──────── ЦИТИРУЕМЫЙ ТЕКСТ
Частная коллекция — страница 66 из 89

Я подхожу к оператору, сидящему в ожидании простой съемки, и говорю, чтобы он был, что называется, «на стреме», потому что сейчас мы войдем с Утесовым – и я не знаю, что будет, но чуть добавит пусть свет и снимет это. Что это? Я не знаю, но это будет финал. И я не смогу ни сказать ему «камера», ни дать сигнала, потому что…

Я уже опаздываю… И бегу. А через несколько минут мы входим с Леонидом Осиповичем из боковой двери, и я, что-то предчувствуя, спускаюсь по лесенке в зал, оставляя его на сцене. И так, разговаривая сверху вниз, мы доходим до середины сцены и останавливаемся. Мы еще продолжаем говорить, но уже сознание проросло сквозь интуицию, и я вижу…

Пустая огромная сцена. Ярусы стульев. Медью и полированным деревом посверкивают оставленные инструменты. А музыкантов нет. Молчаливая музыка кино. Образ одиночества. И Утесов, только что оживленно говоривший со мной, вдруг останавливается. Он не видит этого, но – артист – он чувствует это спиной. Разговор завял. И как по режиссерскому сценарию, словно выполняя специально придуманную мизансцену, он садится на средний стул, сняв с него скрипочку. Долго смотрит на нее. Прикладывает к плечу. Последний музыкант ушедшего оркестра. Нет, не играет. Так… поднял смычок, спиной почувствовал холод, пустоту, опустил. И вдруг: «Нет, я не Ойстрах!» – сорвал настроение старой байкой.
────────────────
──────── ПРЕДОСТАВЛЕННЫЕ ЗАПИСИ
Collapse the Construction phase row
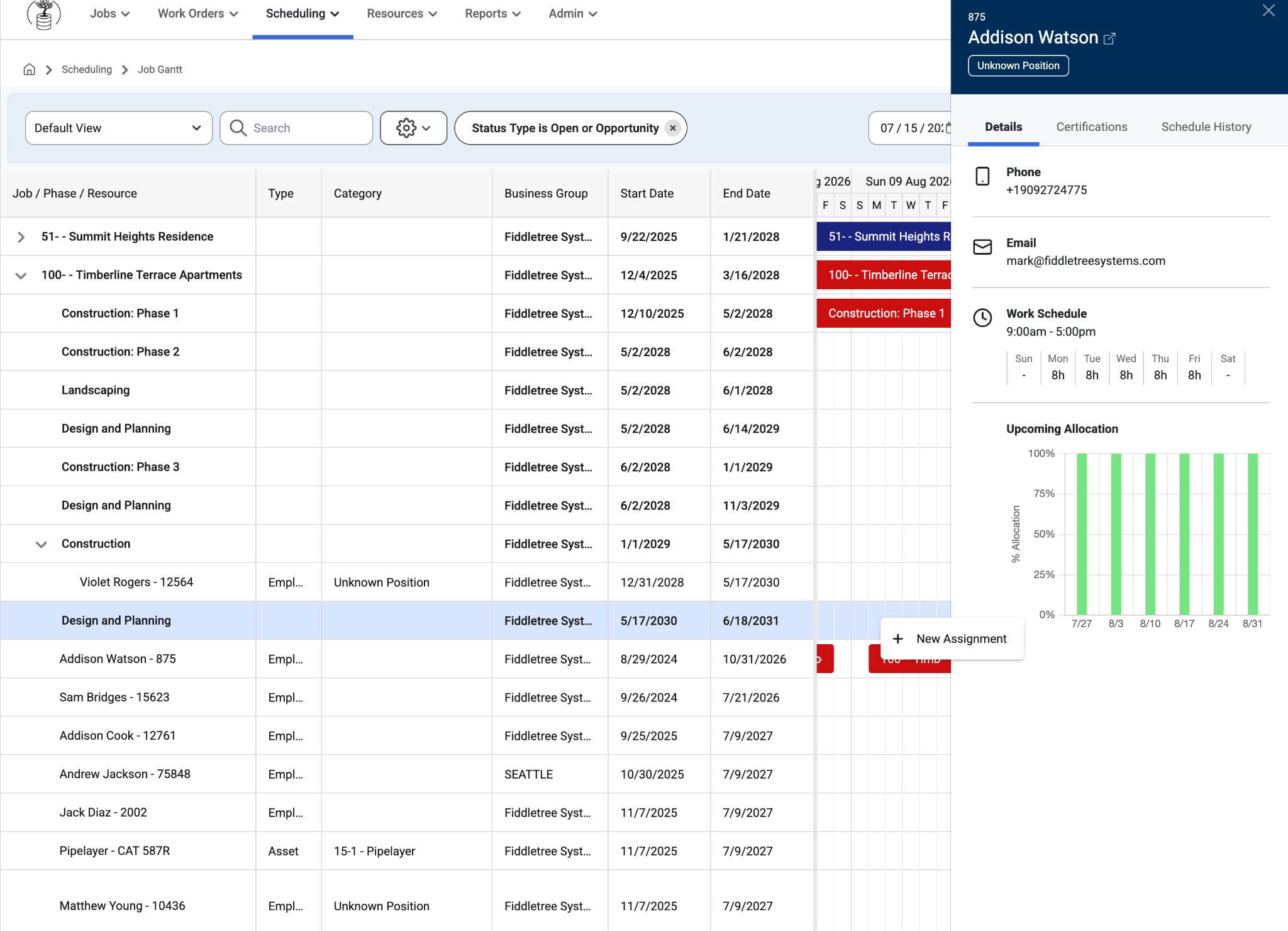This screenshot has width=1288, height=931. (42, 544)
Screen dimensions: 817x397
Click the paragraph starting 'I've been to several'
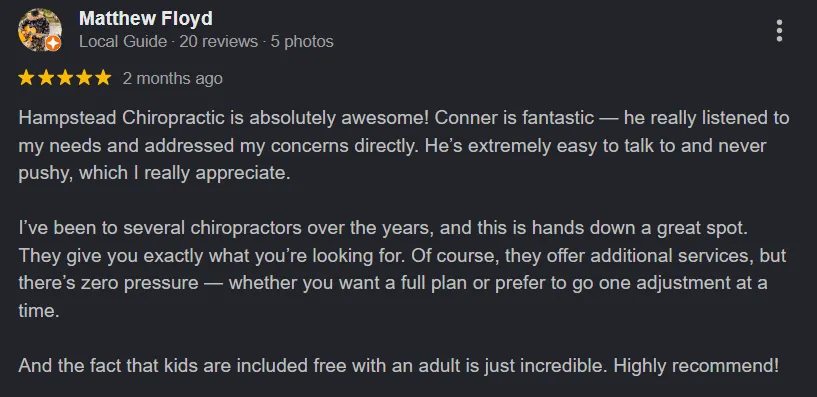click(402, 269)
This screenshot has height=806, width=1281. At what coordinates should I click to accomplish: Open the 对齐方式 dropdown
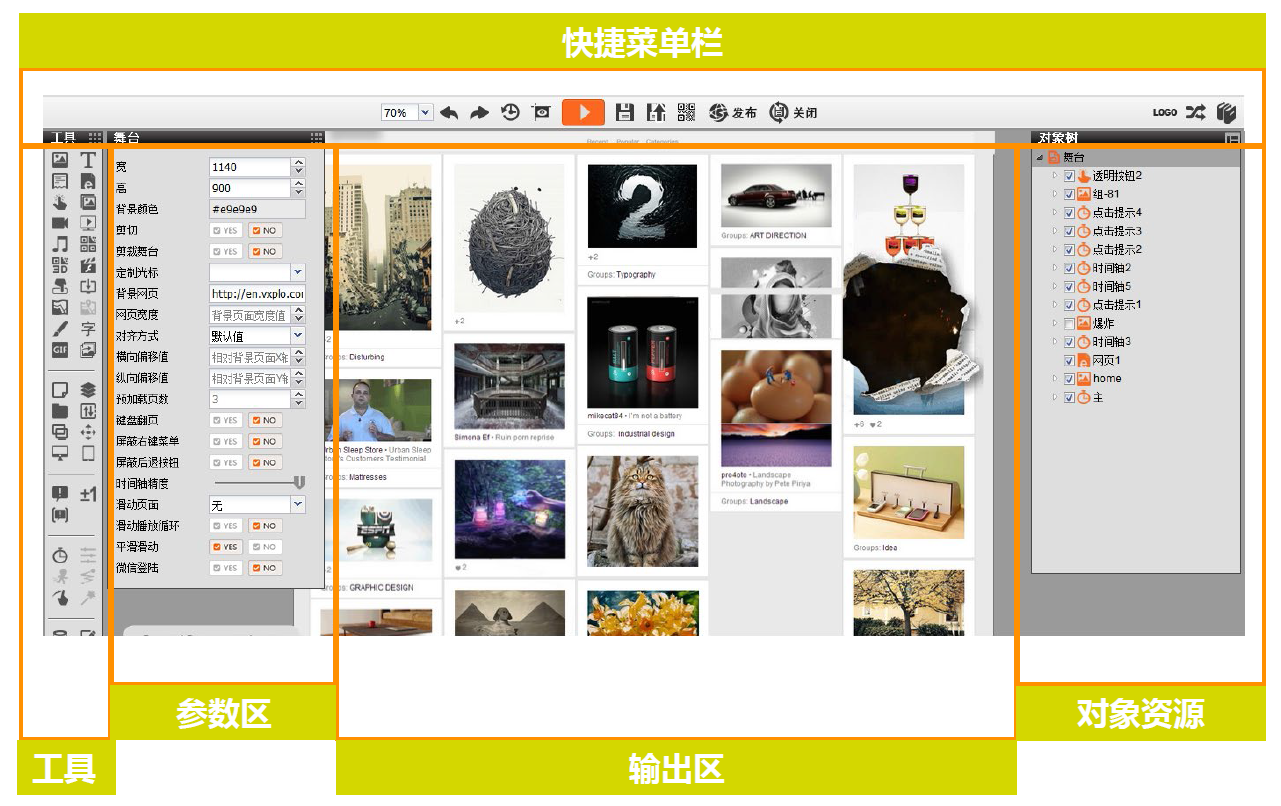[x=298, y=336]
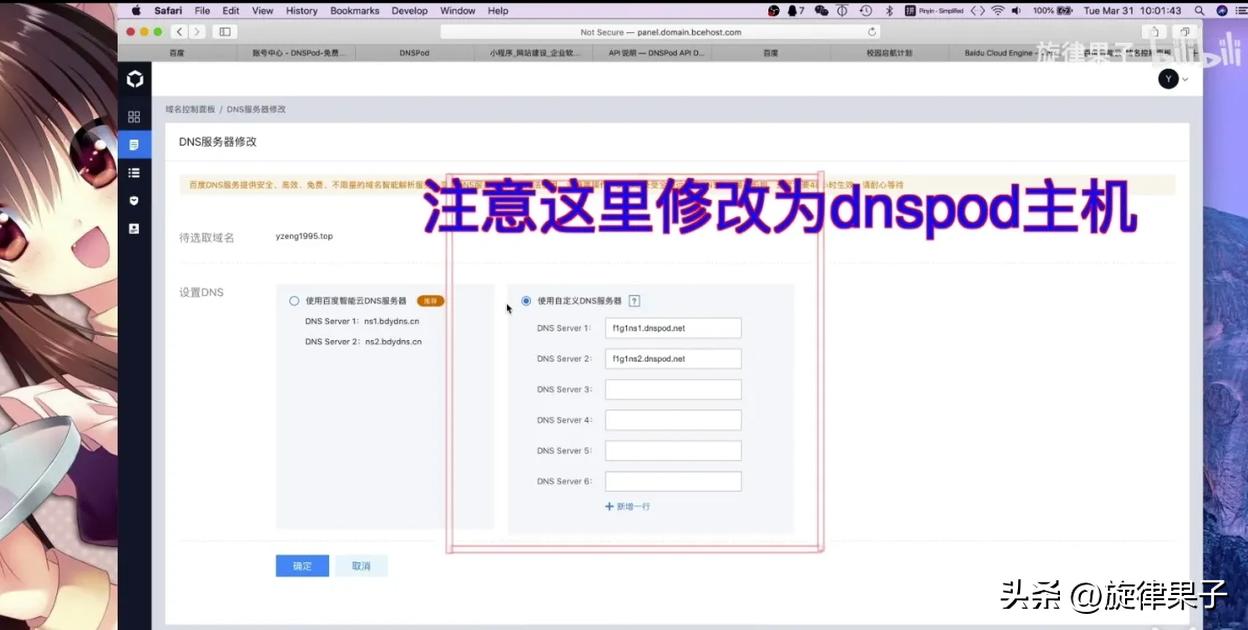Select the highlighted document icon in the sidebar
The image size is (1248, 630).
134,144
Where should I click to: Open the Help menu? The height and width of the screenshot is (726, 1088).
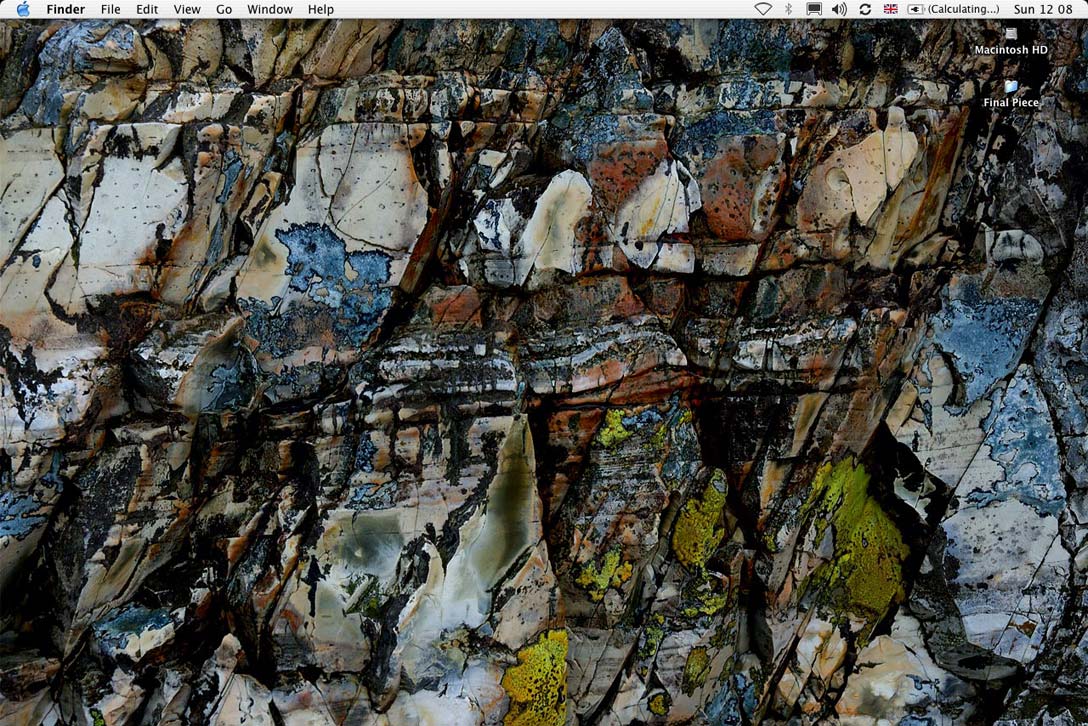[321, 9]
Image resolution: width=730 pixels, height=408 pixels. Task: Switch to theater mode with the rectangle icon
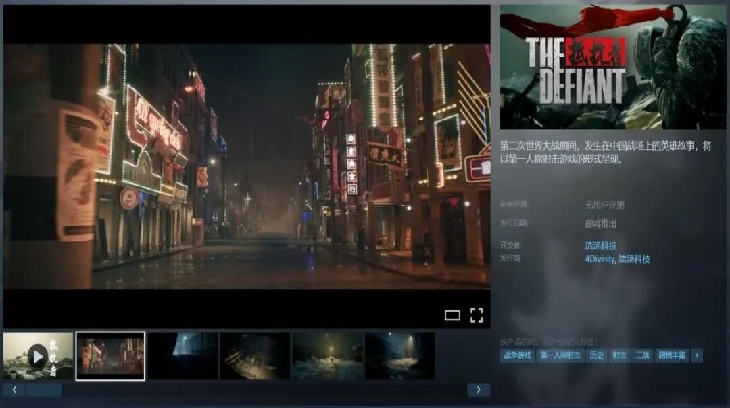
────────────────
ЗАДАНИЯ ДЛЯ ВЫПОЛНЕНИЯ =
1. Приведите все записи о расположении элементов на экране в виде нумерованного списка, пропустив пустые строки. Изображения в ответ не включайте.
2. Продолжите отрывок о съемке с Утесовым на пустой сцене, начав сразу после его последней фразы.

ПИСЬМЕННЫЕ ОТВЕТЫ =
1.
1. Collapse the Construction phase row
2. This screenshot has width=1288, height=931. (42, 544)
3. Screen dimensions: 817x397
4. Click the paragraph starting 'I've been to several'
5. click(402, 269)
6. This screenshot has height=806, width=1281. At what coordinates should I click to accomplish: Open the 对齐方式 dropdown
7. [x=298, y=336]
8. Select the highlighted document icon in the sidebar
9. The image size is (1248, 630).
10. 134,144
11. Where should I click to: Open the Help menu? The height and width of the screenshot is (726, 1088).
12. [321, 9]
13. Image resolution: width=730 pixels, height=408 pixels. Task: Switch to theater mode with the rectangle icon

2.
И прорезался звук. И стали входить музыканты. И все кончилось. Я подошел к оператору.

– Ну?

– Что ну?

– Снял?

Теперь он уже сам режиссер, этот мой оператор. Так пусть кто-нибудь из его бывших коллег сделает ему такой же подарок. Я не мог его убить. Надо было снимать финал.

То, что мы придумали раньше, казалось мне сейчас жалким и бессмысленным. Сколько раз, говорил я себе, снимали и видели Утесова с этой знаменитой его песней. Он выходил последние годы на все эстрады Москвы в кавказской войлочной панамке и с кнутом, перекинутым через плечо тщательно отутюженного концертного пиджака, и у тебя будет то же, только без кнута и панамки. Что он живой и деятельный – ясно и из остального твоего материала.

Тем временем на сцене расселись музыканты, перебрасываясь грубовато-почтительными шутками с маэстро.

– Мы разок пройдем, и снимайте, – сказал Утесов.

Все катилось к благополучной катастрофе, и наша картина обещала не только быть не лучше всех на нее похожих, но еще и в тысячу раз хуже.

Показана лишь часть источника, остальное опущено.